Para responder as questões até aqui levantadas apresentamos as seguintes considerações:
Que se diz nas alucinações? Se consideramos que há um dito em todo dizer, e que alucinar quer dizer algo, podemos pensar que o falasser recorre às alucinações para não ver o que deseja, para driblar o além do envoltório formal do sintoma e acreditar realizar a fantasia em seu laço libidinal com o objeto como se observa no amor. A essa utilidade podemos acrescentar o fator quantitativo do princípio do prazer realizado na ilusão do sujeito de enganar-se e tender a ser uma armadilha diante do desejo do Outro, fazer acreditar a seu parceiro imaginário a eficácia da sua ilusão
O que se ouve nas alucinações? As alucinações sejam elas do amor, das loucuras de cada um, ou nos discursos, elas são narradas na análise? Se consideramos que formam parte das narrativas do sujeito na sessão analítica, podemos propor que na clínica psicanalítica trata-se de ouvir o que se diz atrás do que ouve nas alucinações do sujeito. Partamos do princípio de que as alucinações entram a formar parte da clínica psicanalítica, presentes no relato dos sonhos no que ele tem de mais alucinatório, nas associações livres decorrentes das lembranças, em especial, das chamadas lembranças encobridoras. Tais enunciados trazem na sua enunciação um dito, a saber o que se escuta no que se ouve no parlêtre. Aí encontramos o l`Etourdit lacaniano que parte da distância que há entre o dizer e o dito mencionado no Seminário livro 20, mais ainda.[4] Na clínica psicanalítica tratamos do inconsciente pelos ditos do paciente que o seu dizer traz, segundo a fórmula lacaniana, “que se diga fica esquecido por trás do que se diz em o que se ouve” que encontramos no escrito O aturdito [5].

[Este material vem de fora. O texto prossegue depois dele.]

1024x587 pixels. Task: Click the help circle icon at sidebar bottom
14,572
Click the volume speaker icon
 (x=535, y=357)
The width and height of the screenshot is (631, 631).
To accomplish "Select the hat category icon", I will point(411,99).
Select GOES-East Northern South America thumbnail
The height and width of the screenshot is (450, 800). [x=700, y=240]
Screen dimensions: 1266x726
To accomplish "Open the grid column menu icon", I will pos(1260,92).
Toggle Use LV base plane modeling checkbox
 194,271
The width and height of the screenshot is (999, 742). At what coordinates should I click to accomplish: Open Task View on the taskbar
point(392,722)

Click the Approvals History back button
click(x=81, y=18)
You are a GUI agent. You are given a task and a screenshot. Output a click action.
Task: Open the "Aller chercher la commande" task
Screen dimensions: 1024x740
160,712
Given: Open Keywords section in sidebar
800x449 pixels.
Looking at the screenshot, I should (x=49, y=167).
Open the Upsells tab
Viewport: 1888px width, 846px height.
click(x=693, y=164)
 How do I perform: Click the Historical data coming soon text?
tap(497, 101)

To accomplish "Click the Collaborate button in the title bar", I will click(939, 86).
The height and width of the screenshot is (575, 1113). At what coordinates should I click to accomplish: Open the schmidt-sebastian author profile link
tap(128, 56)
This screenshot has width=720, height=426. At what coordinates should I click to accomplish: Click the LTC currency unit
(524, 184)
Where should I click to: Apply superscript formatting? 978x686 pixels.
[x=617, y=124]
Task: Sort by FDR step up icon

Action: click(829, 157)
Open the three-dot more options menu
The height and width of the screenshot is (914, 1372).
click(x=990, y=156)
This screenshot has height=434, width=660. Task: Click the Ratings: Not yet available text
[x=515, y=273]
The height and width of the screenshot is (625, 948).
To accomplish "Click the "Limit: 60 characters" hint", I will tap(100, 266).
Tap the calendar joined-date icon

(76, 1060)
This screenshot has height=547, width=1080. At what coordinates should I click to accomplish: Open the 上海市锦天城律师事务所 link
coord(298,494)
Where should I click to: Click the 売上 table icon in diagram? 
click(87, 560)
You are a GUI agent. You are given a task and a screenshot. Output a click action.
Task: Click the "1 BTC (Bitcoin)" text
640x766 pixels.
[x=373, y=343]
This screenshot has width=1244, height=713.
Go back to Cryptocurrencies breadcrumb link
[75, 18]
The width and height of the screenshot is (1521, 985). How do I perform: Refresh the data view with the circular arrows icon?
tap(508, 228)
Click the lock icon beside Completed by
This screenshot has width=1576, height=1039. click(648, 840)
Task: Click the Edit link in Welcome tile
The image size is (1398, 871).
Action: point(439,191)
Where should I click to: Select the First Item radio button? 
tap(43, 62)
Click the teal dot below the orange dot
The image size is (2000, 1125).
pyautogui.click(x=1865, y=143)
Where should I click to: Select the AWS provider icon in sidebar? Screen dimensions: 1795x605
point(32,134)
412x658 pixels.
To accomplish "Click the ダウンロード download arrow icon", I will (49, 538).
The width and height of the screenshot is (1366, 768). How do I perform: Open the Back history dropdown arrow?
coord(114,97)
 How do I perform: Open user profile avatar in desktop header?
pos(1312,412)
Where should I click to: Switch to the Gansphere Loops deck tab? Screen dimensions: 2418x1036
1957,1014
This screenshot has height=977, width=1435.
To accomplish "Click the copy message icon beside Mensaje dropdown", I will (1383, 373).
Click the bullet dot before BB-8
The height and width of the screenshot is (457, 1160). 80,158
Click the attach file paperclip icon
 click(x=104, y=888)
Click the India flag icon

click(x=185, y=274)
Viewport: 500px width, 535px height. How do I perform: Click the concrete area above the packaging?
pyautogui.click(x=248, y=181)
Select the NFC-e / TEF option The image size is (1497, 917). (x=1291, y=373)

O Inconsciente intérprete nas alucinações. Defrontar-se na prática clínica com o Inconsciente e o corpo falante é também encontrar-se com as ilusões dos sujeitos em análise, algumas delas sempre perdidas, como disse Balzac: A avareza, como o amor, tem o dom da vista dupla sobre futuros contingentes: fareja-os, exprime. Elas, as ilusões, podem ocupar um lugar privilegiado no tratamento porque não são necessariamente falsas, irrealizáveis ou contrárias à realidade, como diz Freud. Dessas postulações podemos concluir que haveria nas ilusões uma eficácia que pode ser alcançada, resta poder ouvi-las.
Referências:
FREUD, S. (1927). O futuro de uma ilusão. In: FREUD, S. Edição standard brasileira das obras psicológicas completas de Sigmund Freud. v. XXI. Rio de Janeiro: Imago,1996.
LACAN, J. (1972). O aturdito. In: LACAN, J. Outros escritos. Rio de Janeiro: Zahar, 2003.
[1] Sigmund Freud, Cultura, sociedade, religião: O mal-estar na cultura e outros escritos. BH, Autêntica, 2023 (Obras incompletas de Sigmund Freud), pp 263-64.
[2] Leonardo Gorostiza, Sobre la alucinación”, 1995, p. 128. Em: Silvia, E Tendlarz: Análisis de las alucinaciones. Buenos Aires, Paidós, 1995.
[3] Idem, O aturdito em Outros escritos, Zahar, Rio de Janeiro 2003. P448.
[4] Jacques Lacan, O seminário livro 20 mais ainda, Zahar, Rio de Janeiro, 2003, p.108
[5] Honoré de Balzac, Ilusões perdidas. Volume VII da Comedia Humana.